▶ SUPPLIED PASSAGE
####

Kenneth Bader is the preparator for the Vertebrate Paleontology Collections at the Jackson School Museum of Earth History.
The job entails collecting and cleaning the hundreds of thousands of specimens held in a three-story warehouse out at The University of Texas at Austin’s J.J Pickle Research Campus. Most of these specimens are fossils. But a growing part of the collection is much fresher, made up of bones from animals that have died relatively recently.
Bader occasionally brings in specimens himself, stopping by the side of the road to scoop up a snake or javelina that has met an untimely end. But for the most part, the bodies find him.
That’s the case for a collection of desert rodents made up of 19 pack rats, kangaroo rats, and mice. The rodents were caught during a 1959 trip to south Texas and Mexico led by Ralph Axtell, a professor at Southern Illinois University. But the collection became “orphaned” without anyone to look after it when Axtell died in 2016. After passing through the Texas Natural History Collections, the rodents settled with Bader in the Jackson School’s collections.
Most of the bones that enter into the contemporary collections start off as meaty, intact specimens donated from local zoos and wildlife rehabilitation centers. Their flesh is stripped by the museum’s supply of dermestid beetles, and the resulting skeletons are then placed on the collection shelves.

####

▶ DATA SEGMENT

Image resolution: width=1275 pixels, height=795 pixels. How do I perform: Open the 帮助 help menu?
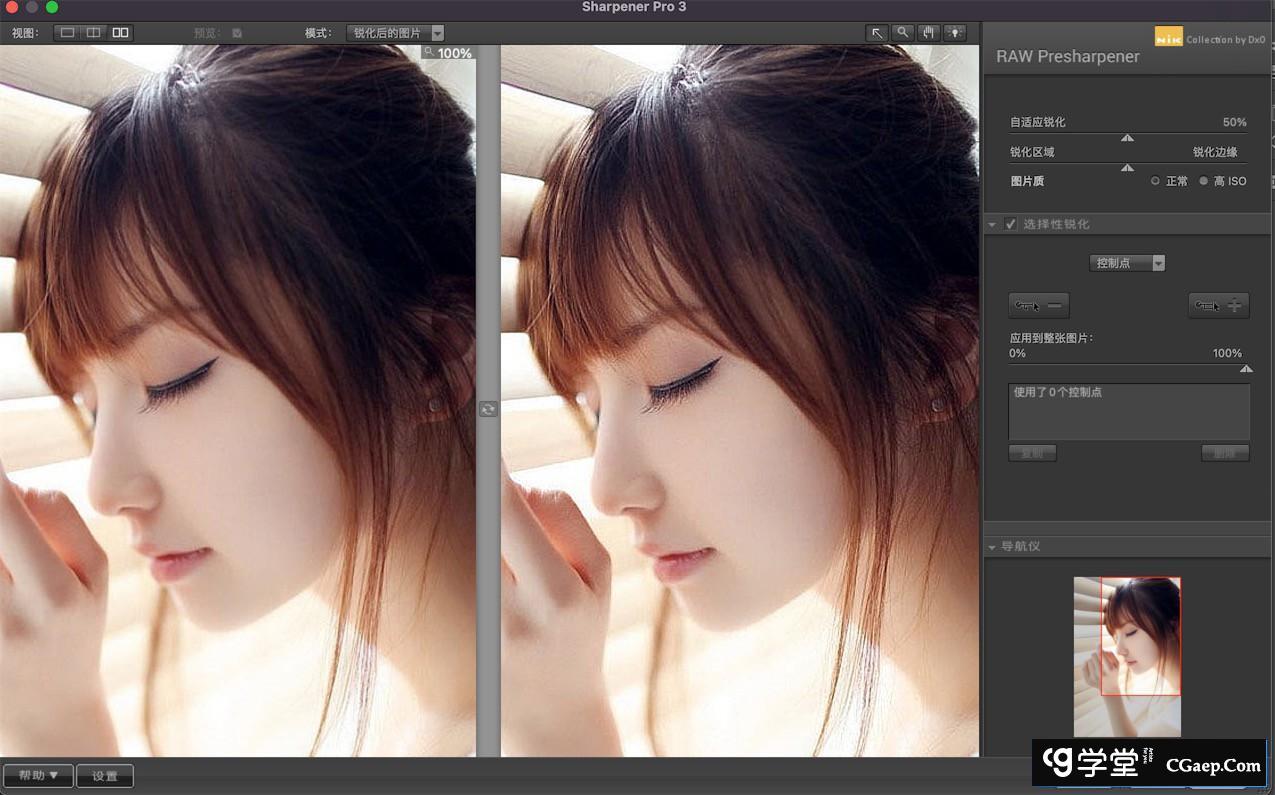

####

▶ GIVEN INSTRUCTION
Please continue the passage on the museum's vertebrate collections, picking up right after its last sentence.

▶ WRITTEN ANSWER
These rodents are a different story. The bones are mummified – the result of the skinned specimens being stored in a dry environment for decades – with flakes of long-dead tissue giving them a sandy appearance. And while a few are relatively intact, most of the bones are jumbled together in a mass of miniscule skulls, bones and leathery tails. The yellow identification cards that float among the mix are untethered from the specimens they were once affixed to.
Bader calls the entire concoction the “The Mummy’s Curse” – the curse being the tedious work that’s ahead of him. He is currently in the process of sorting through the bones, determining which type of rodent they belong to, and re-assembling the tiny skeletons.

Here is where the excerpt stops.